After a conversation with Methow descendants, the Methow Conservancy launched a massive fundraising effort, raising $3.6 million in roughly three months, Brooks said.
“We took a really deep breath,” Brooks said. “We’ve never raised that much money in that short amount of time.”
Brooks said before opening the campaign to public donations, the Conservancy reached out to specific community members it had built relationships with over time. One crucial part of fundraising was inviting these donors out to the property to tell the story of the land.
“Everyone really resonated with the idea that we’d be giving land back,” Brooks said. “That was the driving factor for the money we raised.”
Brooks said it was important to the Methow Conservancy to give the gift without any restrictions, like a conservation easement or parameters around land use. Nevertheless, the Methow people have stewarded the land in the Methow Valley for generations. Now in the care of Methow descendants once again, Brooks said the property is rich with opportunities for conservation.
Not only is the land home to many native plants, it also sits along 1.6 contiguous miles of relatively untouched river, making it a promising site for salmon spawning and fish habitat restoration. The hills across Eastside Chewuch Road also serve as a wildlife corridor.

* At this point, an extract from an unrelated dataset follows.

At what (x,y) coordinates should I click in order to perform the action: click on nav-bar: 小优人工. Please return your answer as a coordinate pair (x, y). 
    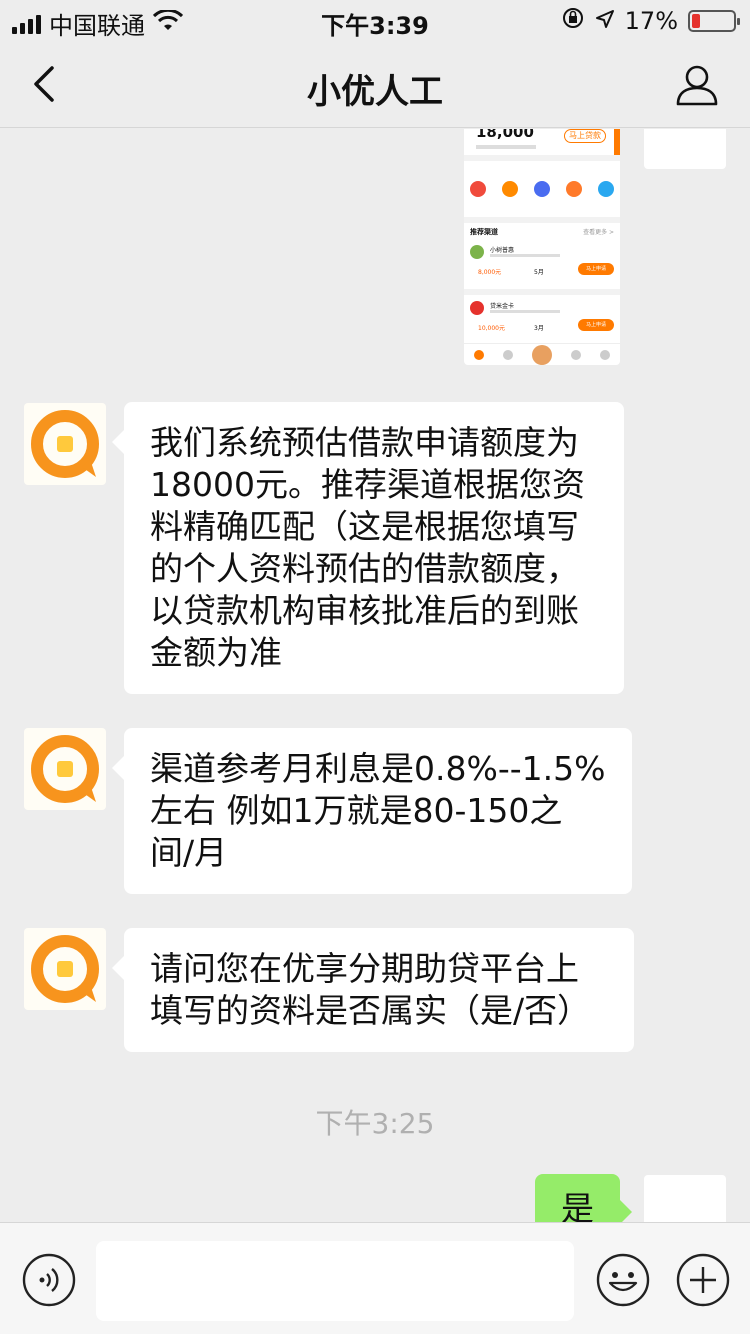
    Looking at the image, I should click on (375, 84).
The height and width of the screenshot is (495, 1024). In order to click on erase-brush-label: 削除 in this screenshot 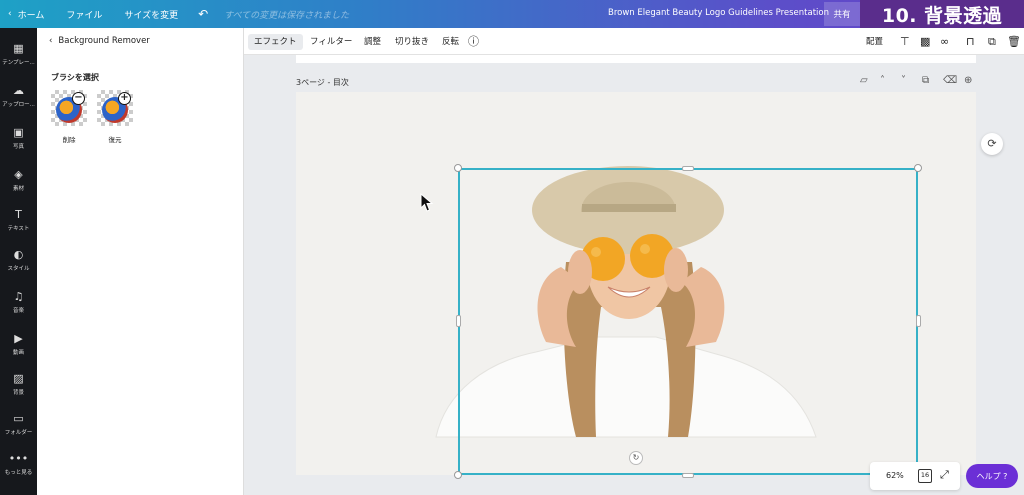, I will do `click(69, 140)`.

Hummingbird will be conserved under the guidance of Methow descendants through Confederate Tribes ownership, according to a May 19 joint press release. Joseph said as caretakers of the land, the Confederated Tribes intend to protect it as much as possible.
Before being displaced by colonizers, the Methow people lived off the land, harvesting medicines and foods like bitterroots, sarvis berry and salmon, Joseph said. He hopes a return to the land will bring with it a renewed ability to gather those traditional foods and medicines, improving the health of members of the tribal community.

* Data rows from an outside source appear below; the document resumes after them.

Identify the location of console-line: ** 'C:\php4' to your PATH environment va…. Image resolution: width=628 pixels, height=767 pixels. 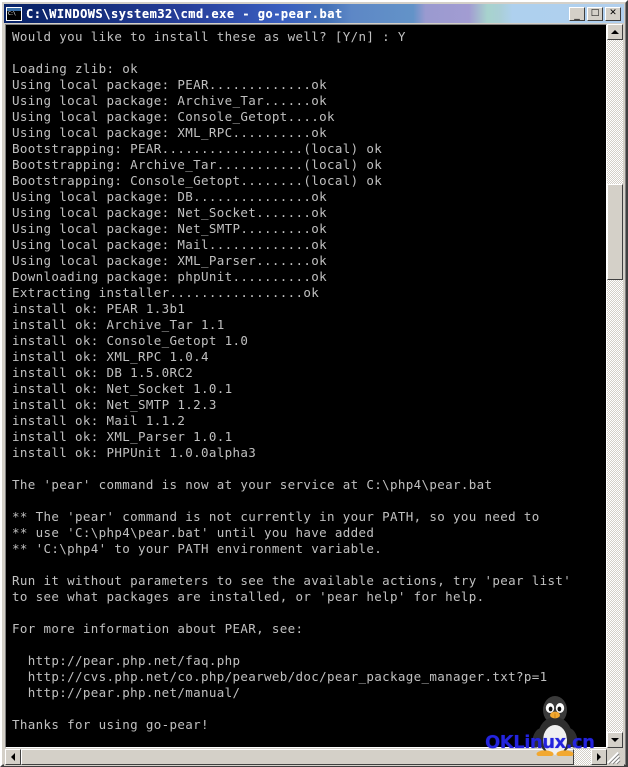
(198, 548).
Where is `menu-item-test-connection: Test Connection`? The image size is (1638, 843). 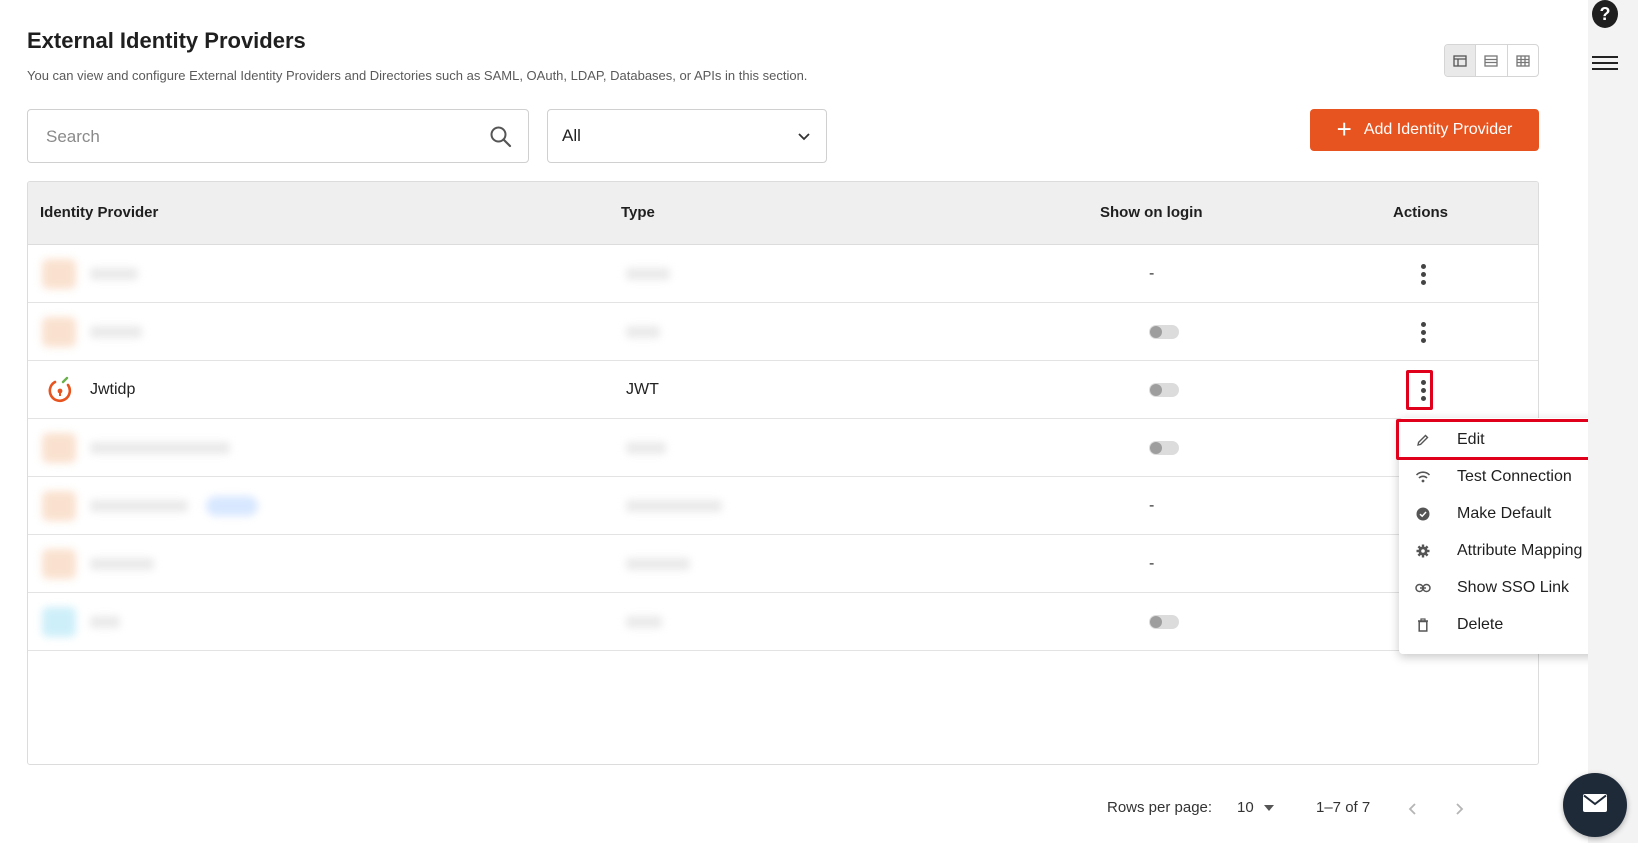 menu-item-test-connection: Test Connection is located at coordinates (1504, 476).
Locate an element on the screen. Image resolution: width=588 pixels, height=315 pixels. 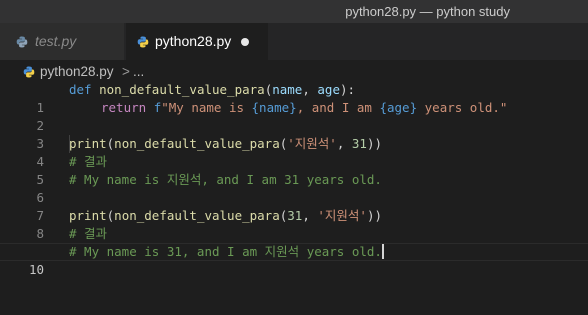
code-line: 3 is located at coordinates (294, 134).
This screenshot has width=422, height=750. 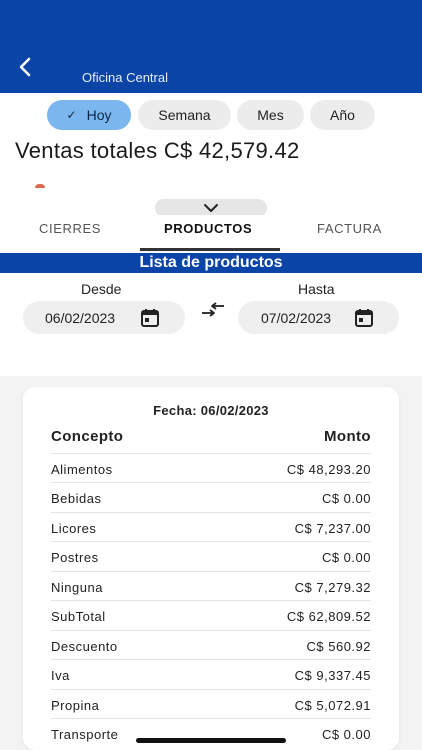 I want to click on table-row: Iva C$ 9,337.45, so click(x=211, y=674).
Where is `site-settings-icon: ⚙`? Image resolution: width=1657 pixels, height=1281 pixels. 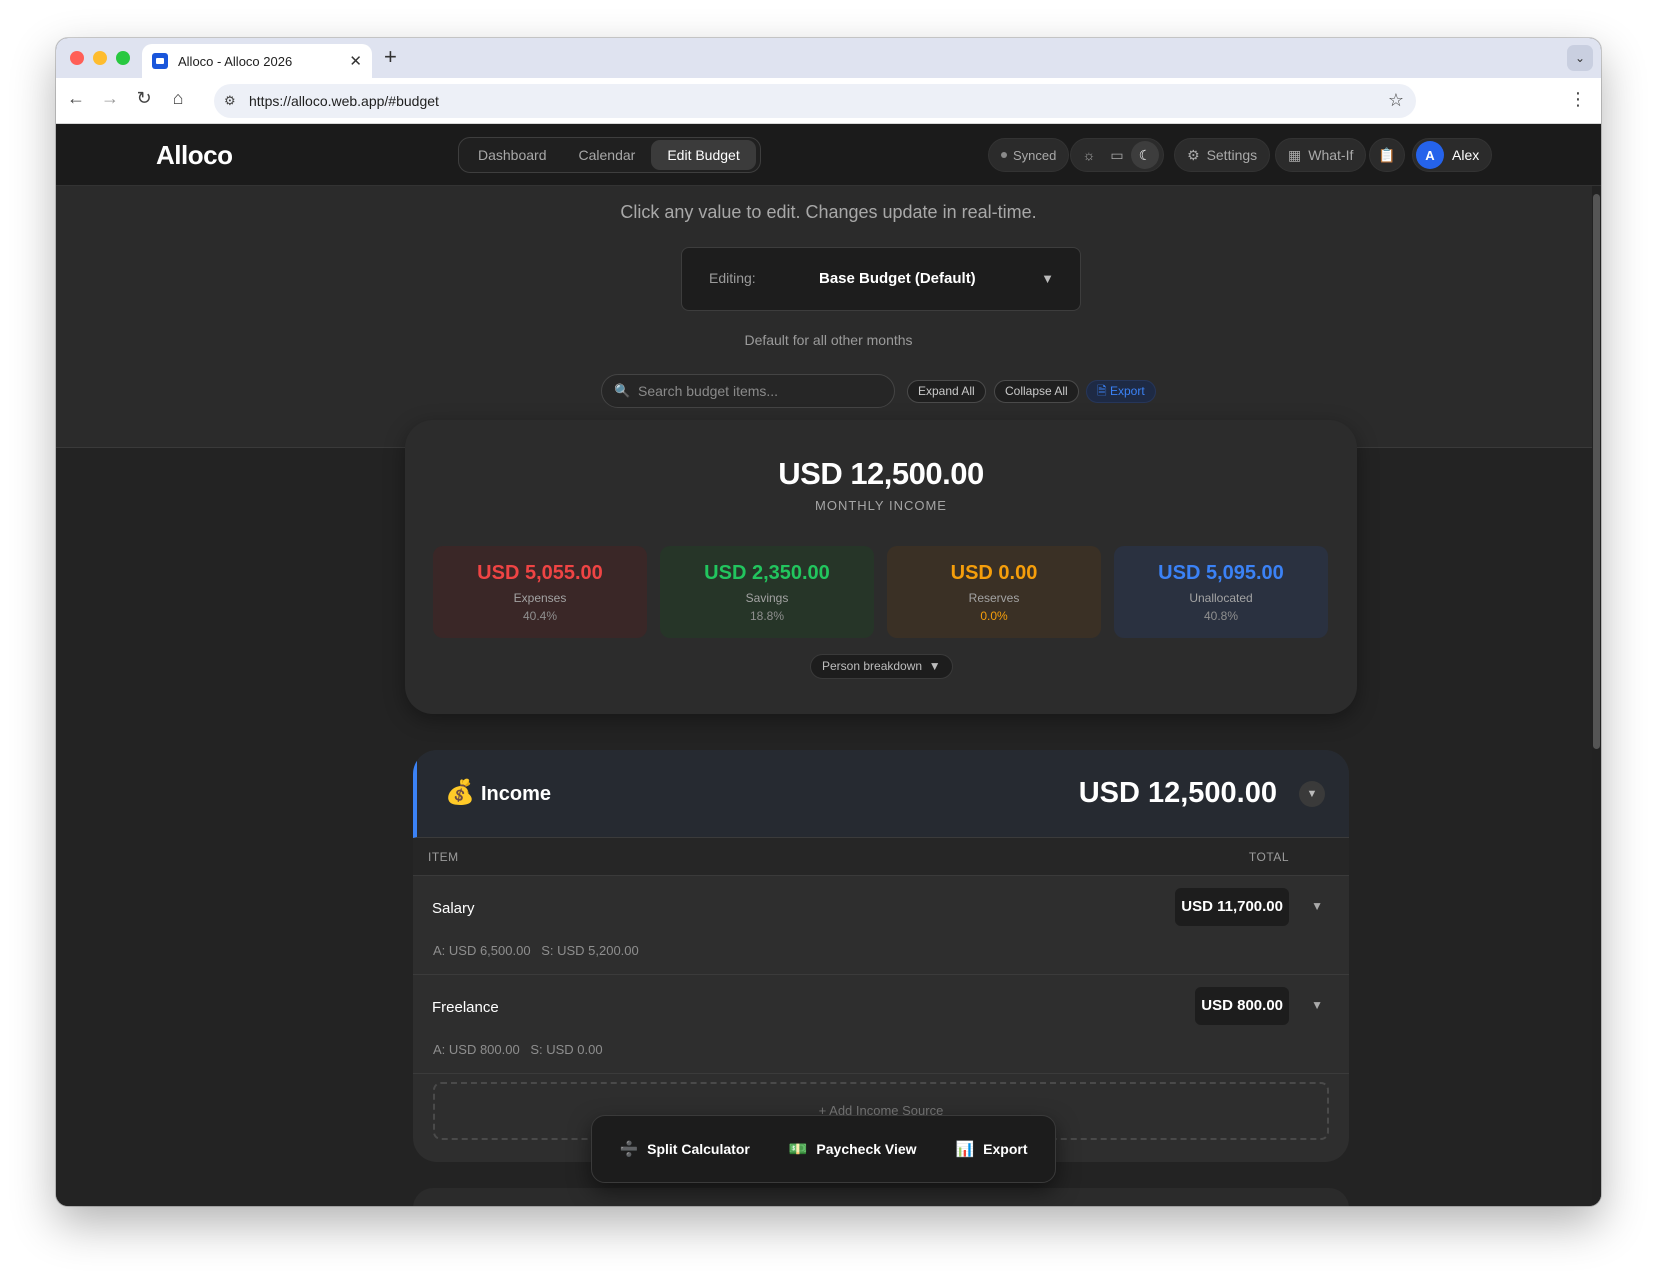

“This place is probably the closest thing to heaven back in the day because it provided everything that our people needed,” Joseph said. “The cure is getting back to the way we used to live.”
But the land and water hold significance beyond the resources they provide. Joseph said they also have strong cultural significance. He hopes this new site can serve as a meeting place for retreats, youth culture camps and traditional gatherings like winter dances, naming ceremonies and first harvest ceremonies.
These cultural opportunities will be especially important for Methow youth who may never have participated in ceremonies or had a place like Hummingbird to do personal and spiritual reflection, Joseph said.
Joseph said he thinks of the earth as spinning top; as it slows down, it starts to wobble.
“The world is wobbling now, and in order to get it back in sync our younger generation’s going to have to learn about … their spiritual upbringing and really caring about the land and the water,” he said.
Friday’s land-back ceremony was a time for community members from all sides to express their sincere gratitude. Brooks said she was grateful for the patience that the Confederated Tribes and Methow descendants have extended to the Methow Conservancy during such a learning process.
Joseph expressed a similar appreciation.
“To me, it’s such a gift,” he said. “It touches our hearts so much, it’s really priceless.”
Brooks said the Methow Conservancy is open to future partnerships. In her remarks at the ceremony, she admitted it felt strange to be thanked by the Confederated Tribes for what she felt was simply doing the right thing. And yet in this case, “you’re welcome” seemed the perfect response.
“You’re welcome on this land, you’re welcome in this valley, you’re welcome in this community,” Brooks said.